Aspartate-279 in aminolevulinate synthase affects enzyme catalysis through enhancing the function of the pyridoxal 5'-phosphate cofactor.

5-Aminolevulinate synthase (ALAS) catalyzes the first step in the heme biosynthetic pathway in nonplant eukaryotes and some prokaryotes, which is the condensation of glycine with succinyl-coenzyme A to yield coenzyme A, carbon dioxide, and 5-aminolevulinate. ALAS requires pyridoxal 5'-phosphate as an essential cofactor and functions as a homodimer. D279 in murine erythroid enzyme was found to be conserved in all aminolevulinate synthases and appeared to be homologous to D222 in aspartate aminotransferase, where the side chain of the residue stabilizes the protonated form of the cofactor ring nitrogen, thus enhancing the electron sink function of the cofactor during enzyme catalysis. D279A mutation in ALAS resulted in no detectable enzymatic activity under standard assay conditions, and the conservative D279E mutation reduced the catalytic efficiency for succinyl-CoA 30-fold. The D279A mutation resulted in a 19-fold increase in the dissociation constant for binding of the pyridoxal 5'-phosphate cofactor. UV-visible and CD spectroscopic analyses indicated that the D279A mutant binds the cofactor in a different mode at the active site.
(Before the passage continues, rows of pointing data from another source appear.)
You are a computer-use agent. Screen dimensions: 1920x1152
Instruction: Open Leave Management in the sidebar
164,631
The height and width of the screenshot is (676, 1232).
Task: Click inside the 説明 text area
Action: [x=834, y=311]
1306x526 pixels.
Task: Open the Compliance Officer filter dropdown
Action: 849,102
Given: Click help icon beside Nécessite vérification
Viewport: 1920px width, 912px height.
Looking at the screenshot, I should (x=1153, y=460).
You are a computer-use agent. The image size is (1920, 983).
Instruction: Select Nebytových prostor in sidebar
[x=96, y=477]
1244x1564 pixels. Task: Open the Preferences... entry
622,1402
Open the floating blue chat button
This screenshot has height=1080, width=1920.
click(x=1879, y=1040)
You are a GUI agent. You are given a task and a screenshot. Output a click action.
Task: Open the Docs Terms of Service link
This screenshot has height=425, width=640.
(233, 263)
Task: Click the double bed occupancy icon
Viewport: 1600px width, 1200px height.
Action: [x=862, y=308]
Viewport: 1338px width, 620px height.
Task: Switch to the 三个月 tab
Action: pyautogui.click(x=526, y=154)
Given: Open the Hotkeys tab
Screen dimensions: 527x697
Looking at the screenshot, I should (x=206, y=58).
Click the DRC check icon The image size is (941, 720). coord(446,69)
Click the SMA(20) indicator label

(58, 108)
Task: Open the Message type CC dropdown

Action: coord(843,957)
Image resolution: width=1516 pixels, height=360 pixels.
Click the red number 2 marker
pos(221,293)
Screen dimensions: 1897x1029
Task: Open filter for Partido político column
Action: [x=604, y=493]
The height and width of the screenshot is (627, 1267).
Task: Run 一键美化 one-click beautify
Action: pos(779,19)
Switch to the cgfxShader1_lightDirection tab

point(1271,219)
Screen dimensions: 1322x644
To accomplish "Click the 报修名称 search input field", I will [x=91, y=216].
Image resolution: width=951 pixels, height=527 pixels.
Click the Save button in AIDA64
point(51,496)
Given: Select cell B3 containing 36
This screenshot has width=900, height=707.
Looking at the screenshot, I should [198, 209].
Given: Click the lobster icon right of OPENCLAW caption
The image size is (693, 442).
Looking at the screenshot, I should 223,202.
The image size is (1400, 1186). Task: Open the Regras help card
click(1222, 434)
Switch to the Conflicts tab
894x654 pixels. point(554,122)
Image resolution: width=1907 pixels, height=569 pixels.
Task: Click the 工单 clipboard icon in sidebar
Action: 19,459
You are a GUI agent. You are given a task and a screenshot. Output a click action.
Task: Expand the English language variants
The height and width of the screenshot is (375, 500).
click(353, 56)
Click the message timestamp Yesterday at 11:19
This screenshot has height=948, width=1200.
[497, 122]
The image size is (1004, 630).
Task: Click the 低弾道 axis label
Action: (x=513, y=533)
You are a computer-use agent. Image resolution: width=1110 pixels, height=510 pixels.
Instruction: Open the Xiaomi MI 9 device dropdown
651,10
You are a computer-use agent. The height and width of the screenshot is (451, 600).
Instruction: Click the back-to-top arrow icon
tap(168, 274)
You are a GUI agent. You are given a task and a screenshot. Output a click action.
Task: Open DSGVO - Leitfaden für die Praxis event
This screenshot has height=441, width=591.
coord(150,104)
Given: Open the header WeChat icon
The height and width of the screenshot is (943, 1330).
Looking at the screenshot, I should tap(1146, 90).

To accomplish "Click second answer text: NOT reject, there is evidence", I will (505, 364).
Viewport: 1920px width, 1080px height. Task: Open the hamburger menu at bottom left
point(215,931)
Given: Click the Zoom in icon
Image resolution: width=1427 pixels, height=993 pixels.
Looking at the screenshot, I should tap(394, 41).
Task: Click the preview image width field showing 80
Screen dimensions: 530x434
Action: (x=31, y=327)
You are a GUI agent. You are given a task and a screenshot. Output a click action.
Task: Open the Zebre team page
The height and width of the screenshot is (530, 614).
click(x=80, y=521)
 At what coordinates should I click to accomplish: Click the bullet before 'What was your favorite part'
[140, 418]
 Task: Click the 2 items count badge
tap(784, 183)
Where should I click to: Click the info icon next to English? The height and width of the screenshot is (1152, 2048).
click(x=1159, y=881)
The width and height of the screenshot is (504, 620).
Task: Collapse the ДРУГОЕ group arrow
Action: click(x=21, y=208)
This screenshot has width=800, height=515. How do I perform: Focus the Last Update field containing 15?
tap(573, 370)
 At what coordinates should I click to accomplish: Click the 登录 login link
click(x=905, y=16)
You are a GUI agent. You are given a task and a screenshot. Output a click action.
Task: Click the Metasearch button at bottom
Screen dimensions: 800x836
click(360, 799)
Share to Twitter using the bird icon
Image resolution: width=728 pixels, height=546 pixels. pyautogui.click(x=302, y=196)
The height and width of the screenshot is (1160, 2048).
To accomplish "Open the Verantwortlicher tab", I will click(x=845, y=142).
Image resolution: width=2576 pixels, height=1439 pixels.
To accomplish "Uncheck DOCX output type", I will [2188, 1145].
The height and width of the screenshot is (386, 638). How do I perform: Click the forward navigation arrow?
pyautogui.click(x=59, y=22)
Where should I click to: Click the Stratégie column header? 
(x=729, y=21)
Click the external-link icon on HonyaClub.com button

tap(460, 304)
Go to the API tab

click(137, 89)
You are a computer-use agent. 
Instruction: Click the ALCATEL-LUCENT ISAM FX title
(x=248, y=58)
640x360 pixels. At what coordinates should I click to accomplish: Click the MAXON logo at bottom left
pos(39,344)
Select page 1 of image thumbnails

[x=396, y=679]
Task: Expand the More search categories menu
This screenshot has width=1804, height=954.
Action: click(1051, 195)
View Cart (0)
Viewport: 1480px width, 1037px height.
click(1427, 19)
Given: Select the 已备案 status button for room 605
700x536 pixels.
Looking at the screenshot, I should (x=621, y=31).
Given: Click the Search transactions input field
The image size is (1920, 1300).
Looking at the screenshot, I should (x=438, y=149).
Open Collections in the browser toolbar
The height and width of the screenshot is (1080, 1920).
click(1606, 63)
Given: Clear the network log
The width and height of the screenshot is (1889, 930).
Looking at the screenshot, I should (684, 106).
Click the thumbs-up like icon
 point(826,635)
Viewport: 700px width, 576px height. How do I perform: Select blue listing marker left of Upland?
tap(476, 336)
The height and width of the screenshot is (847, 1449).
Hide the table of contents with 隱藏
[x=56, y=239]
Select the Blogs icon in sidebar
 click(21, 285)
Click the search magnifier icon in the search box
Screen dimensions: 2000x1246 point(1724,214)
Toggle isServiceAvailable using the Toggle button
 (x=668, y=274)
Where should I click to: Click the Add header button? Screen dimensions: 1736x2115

In contrast to the wild-type and D279E mutant, the D279A mutant failed to catalyze the formation of a quinonoid intermediate upon binding of 5-aminolevulinate. Importantly, this partial reaction could be rescued in D279A by reconstitution of the mutant with the cofactor analogue N-methyl-PLP. The steady-state kinetic isotope effect when deuteroglycine was substituted for glycine was small for the wild-type enzyme (kH/kD = 1.2 +/- 0.1), but a strong isotope effect was observed with the D279E mutant (kH/kD = 7.7 +/- 0.3). pH titration of the external aldimine formed with ALA indicated the D279E mutation increased the apparent pKa for quinonoid formation from 8.10 to 8.25. The results are consistent with the proposal that D279 plays a crucial role in aminolevulinate synthase catalysis by enhancing the electron sink function of the cofactor.